### Problem statement:
Give back each line of the listing precisely as written.

### Extracted material:
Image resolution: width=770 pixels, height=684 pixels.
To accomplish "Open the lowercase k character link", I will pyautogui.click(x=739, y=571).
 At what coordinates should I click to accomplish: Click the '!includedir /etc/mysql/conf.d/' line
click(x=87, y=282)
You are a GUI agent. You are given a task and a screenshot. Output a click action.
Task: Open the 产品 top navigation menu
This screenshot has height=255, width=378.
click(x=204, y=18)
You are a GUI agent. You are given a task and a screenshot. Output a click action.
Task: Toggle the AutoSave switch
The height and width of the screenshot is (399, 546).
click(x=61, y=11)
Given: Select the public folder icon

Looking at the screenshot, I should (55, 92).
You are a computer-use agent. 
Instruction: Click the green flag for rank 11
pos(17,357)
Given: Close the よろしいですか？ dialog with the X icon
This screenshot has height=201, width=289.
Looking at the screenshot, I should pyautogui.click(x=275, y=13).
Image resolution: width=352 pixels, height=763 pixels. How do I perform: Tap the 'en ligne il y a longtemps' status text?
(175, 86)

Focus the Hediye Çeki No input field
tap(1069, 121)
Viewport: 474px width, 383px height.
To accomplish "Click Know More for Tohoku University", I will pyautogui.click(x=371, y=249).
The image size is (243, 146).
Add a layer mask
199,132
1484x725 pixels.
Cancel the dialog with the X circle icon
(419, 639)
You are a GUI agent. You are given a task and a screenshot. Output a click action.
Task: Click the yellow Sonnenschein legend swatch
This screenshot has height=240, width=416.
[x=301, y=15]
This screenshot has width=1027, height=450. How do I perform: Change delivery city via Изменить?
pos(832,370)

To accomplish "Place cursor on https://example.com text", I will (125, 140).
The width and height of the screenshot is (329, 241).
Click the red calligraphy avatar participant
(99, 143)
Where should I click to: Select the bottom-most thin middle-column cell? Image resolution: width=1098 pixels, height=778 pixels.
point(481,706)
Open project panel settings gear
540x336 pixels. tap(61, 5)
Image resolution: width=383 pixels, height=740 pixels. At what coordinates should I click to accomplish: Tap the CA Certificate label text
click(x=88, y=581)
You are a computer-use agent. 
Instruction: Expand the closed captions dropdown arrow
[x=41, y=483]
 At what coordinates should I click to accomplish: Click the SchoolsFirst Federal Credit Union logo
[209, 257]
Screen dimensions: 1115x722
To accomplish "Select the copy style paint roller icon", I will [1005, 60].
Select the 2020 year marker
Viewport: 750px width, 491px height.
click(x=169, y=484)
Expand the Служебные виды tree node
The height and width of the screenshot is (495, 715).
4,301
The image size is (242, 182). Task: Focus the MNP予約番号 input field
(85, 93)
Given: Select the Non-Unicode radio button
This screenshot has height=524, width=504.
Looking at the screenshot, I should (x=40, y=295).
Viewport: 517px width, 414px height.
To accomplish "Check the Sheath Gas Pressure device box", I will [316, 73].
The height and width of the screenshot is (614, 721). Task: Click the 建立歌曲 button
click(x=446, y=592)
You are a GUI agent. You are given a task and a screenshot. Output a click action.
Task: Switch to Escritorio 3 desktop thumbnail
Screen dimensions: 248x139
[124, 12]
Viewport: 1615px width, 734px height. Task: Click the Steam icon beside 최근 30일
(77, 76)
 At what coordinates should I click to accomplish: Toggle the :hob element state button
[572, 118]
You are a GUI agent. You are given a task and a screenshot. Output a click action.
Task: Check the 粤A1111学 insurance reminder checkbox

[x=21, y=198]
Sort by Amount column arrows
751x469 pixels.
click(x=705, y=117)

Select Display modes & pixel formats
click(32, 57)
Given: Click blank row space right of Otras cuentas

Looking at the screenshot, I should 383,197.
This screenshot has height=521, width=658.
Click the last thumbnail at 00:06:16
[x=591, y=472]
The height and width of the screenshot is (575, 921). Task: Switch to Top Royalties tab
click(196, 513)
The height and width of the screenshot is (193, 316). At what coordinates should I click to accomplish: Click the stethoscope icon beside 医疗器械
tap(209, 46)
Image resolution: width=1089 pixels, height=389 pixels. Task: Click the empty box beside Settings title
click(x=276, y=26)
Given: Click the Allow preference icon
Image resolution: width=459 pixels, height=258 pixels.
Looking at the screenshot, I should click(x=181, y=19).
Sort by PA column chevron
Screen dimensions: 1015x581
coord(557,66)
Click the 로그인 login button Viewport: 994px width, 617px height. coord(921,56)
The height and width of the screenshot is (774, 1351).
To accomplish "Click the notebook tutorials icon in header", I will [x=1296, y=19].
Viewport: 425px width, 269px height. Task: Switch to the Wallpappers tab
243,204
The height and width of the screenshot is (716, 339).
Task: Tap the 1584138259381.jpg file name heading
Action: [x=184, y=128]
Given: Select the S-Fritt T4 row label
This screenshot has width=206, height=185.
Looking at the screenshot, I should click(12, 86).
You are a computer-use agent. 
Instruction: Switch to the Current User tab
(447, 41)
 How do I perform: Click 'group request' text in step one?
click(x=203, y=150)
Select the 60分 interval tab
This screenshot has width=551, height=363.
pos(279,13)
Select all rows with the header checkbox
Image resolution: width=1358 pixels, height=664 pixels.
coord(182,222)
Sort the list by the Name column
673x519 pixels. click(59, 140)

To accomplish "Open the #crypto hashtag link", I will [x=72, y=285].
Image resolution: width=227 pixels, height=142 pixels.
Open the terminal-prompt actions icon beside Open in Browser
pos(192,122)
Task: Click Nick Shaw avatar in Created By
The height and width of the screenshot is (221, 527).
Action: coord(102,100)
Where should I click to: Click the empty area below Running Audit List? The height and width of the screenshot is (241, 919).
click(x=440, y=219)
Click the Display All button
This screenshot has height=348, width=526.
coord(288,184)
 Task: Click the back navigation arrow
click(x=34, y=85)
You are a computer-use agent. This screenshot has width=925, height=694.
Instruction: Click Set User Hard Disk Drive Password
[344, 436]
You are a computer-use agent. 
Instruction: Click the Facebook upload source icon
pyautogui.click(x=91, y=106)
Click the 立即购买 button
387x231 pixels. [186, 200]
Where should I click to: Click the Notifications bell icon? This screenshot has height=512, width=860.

### Response to the exercise:
Image resolution: width=770 pixels, height=684 pixels.
To accomplish "Open the lowercase k character link", I will pyautogui.click(x=739, y=571).
 At what coordinates should I click to accomplish: Click the '!includedir /etc/mysql/conf.d/' line
click(x=87, y=282)
You are a GUI agent. You are given a task and a screenshot. Output a click action.
Task: Open the 产品 top navigation menu
This screenshot has height=255, width=378.
click(x=204, y=18)
You are a GUI agent. You are given a task and a screenshot. Output a click action.
Task: Toggle the AutoSave switch
The height and width of the screenshot is (399, 546).
click(x=61, y=11)
Given: Select the public folder icon

Looking at the screenshot, I should (55, 92).
You are a computer-use agent. 
Instruction: Click the green flag for rank 11
pos(17,357)
Given: Close the よろしいですか？ dialog with the X icon
This screenshot has height=201, width=289.
Looking at the screenshot, I should pyautogui.click(x=275, y=13).
Image resolution: width=352 pixels, height=763 pixels. How do I perform: Tap the 'en ligne il y a longtemps' status text?
(175, 86)

Focus the Hediye Çeki No input field
tap(1069, 121)
Viewport: 474px width, 383px height.
To accomplish "Click Know More for Tohoku University", I will pyautogui.click(x=371, y=249).
The image size is (243, 146).
Add a layer mask
199,132
1484x725 pixels.
Cancel the dialog with the X circle icon
(419, 639)
You are a GUI agent. You are given a task and a screenshot. Output a click action.
Task: Click the yellow Sonnenschein legend swatch
This screenshot has height=240, width=416.
[x=301, y=15]
This screenshot has width=1027, height=450. How do I perform: Change delivery city via Изменить?
pos(832,370)

To accomplish "Place cursor on https://example.com text", I will (125, 140).
The width and height of the screenshot is (329, 241).
Click the red calligraphy avatar participant
(99, 143)
Where should I click to: Select the bottom-most thin middle-column cell? Image resolution: width=1098 pixels, height=778 pixels.
point(481,706)
Open project panel settings gear
540x336 pixels. tap(61, 5)
Image resolution: width=383 pixels, height=740 pixels. At what coordinates should I click to accomplish: Tap the CA Certificate label text
click(x=88, y=581)
You are a computer-use agent. 
Instruction: Expand the closed captions dropdown arrow
[x=41, y=483]
 At what coordinates should I click to accomplish: Click the SchoolsFirst Federal Credit Union logo
[209, 257]
Screen dimensions: 1115x722
To accomplish "Select the copy style paint roller icon", I will [1005, 60].
Select the 2020 year marker
Viewport: 750px width, 491px height.
click(x=169, y=484)
Expand the Служебные виды tree node
The height and width of the screenshot is (495, 715).
4,301
The image size is (242, 182). Task: Focus the MNP予約番号 input field
(85, 93)
Given: Select the Non-Unicode radio button
This screenshot has height=524, width=504.
Looking at the screenshot, I should (x=40, y=295).
Viewport: 517px width, 414px height.
To accomplish "Check the Sheath Gas Pressure device box", I will [316, 73].
The height and width of the screenshot is (614, 721). Task: Click the 建立歌曲 button
click(x=446, y=592)
You are a GUI agent. You are given a task and a screenshot. Output a click action.
Task: Switch to Escritorio 3 desktop thumbnail
Screen dimensions: 248x139
[124, 12]
Viewport: 1615px width, 734px height. Task: Click the Steam icon beside 최근 30일
(77, 76)
 At what coordinates should I click to accomplish: Toggle the :hob element state button
[572, 118]
You are a GUI agent. You are given a task and a screenshot. Output a click action.
Task: Check the 粤A1111学 insurance reminder checkbox

[x=21, y=198]
Sort by Amount column arrows
751x469 pixels.
click(x=705, y=117)

Select Display modes & pixel formats
click(32, 57)
Given: Click blank row space right of Otras cuentas

Looking at the screenshot, I should 383,197.
This screenshot has height=521, width=658.
Click the last thumbnail at 00:06:16
[x=591, y=472]
The height and width of the screenshot is (575, 921). Task: Switch to Top Royalties tab
click(196, 513)
The height and width of the screenshot is (193, 316). At what coordinates should I click to accomplish: Click the stethoscope icon beside 医疗器械
tap(209, 46)
Image resolution: width=1089 pixels, height=389 pixels. Task: Click the empty box beside Settings title
click(x=276, y=26)
Given: Click the Allow preference icon
Image resolution: width=459 pixels, height=258 pixels.
Looking at the screenshot, I should click(x=181, y=19).
Sort by PA column chevron
Screen dimensions: 1015x581
coord(557,66)
Click the 로그인 login button Viewport: 994px width, 617px height. coord(921,56)
The height and width of the screenshot is (774, 1351).
To accomplish "Click the notebook tutorials icon in header", I will [x=1296, y=19].
Viewport: 425px width, 269px height. Task: Switch to the Wallpappers tab
243,204
The height and width of the screenshot is (716, 339).
Task: Tap the 1584138259381.jpg file name heading
Action: [x=184, y=128]
Given: Select the S-Fritt T4 row label
This screenshot has width=206, height=185.
Looking at the screenshot, I should click(12, 86).
You are a computer-use agent. 
Instruction: Switch to the Current User tab
(447, 41)
 How do I perform: Click 'group request' text in step one?
click(x=203, y=150)
Select the 60分 interval tab
This screenshot has width=551, height=363.
pos(279,13)
Select all rows with the header checkbox
Image resolution: width=1358 pixels, height=664 pixels.
coord(182,222)
Sort the list by the Name column
673x519 pixels. click(59, 140)

To accomplish "Open the #crypto hashtag link", I will [x=72, y=285].
Image resolution: width=227 pixels, height=142 pixels.
Open the terminal-prompt actions icon beside Open in Browser
pos(192,122)
Task: Click Nick Shaw avatar in Created By
The height and width of the screenshot is (221, 527).
Action: coord(102,100)
Where should I click to: Click the empty area below Running Audit List? The height and width of the screenshot is (241, 919).
click(x=440, y=219)
Click the Display All button
This screenshot has height=348, width=526.
coord(288,184)
 Task: Click the back navigation arrow
click(x=34, y=85)
You are a computer-use agent. This screenshot has width=925, height=694.
Instruction: Click Set User Hard Disk Drive Password
[344, 436]
You are a computer-use agent. 
Instruction: Click the Facebook upload source icon
pyautogui.click(x=91, y=106)
Click the 立即购买 button
387x231 pixels. [186, 200]
Where should I click to: Click the Notifications bell icon? This screenshot has height=512, width=860.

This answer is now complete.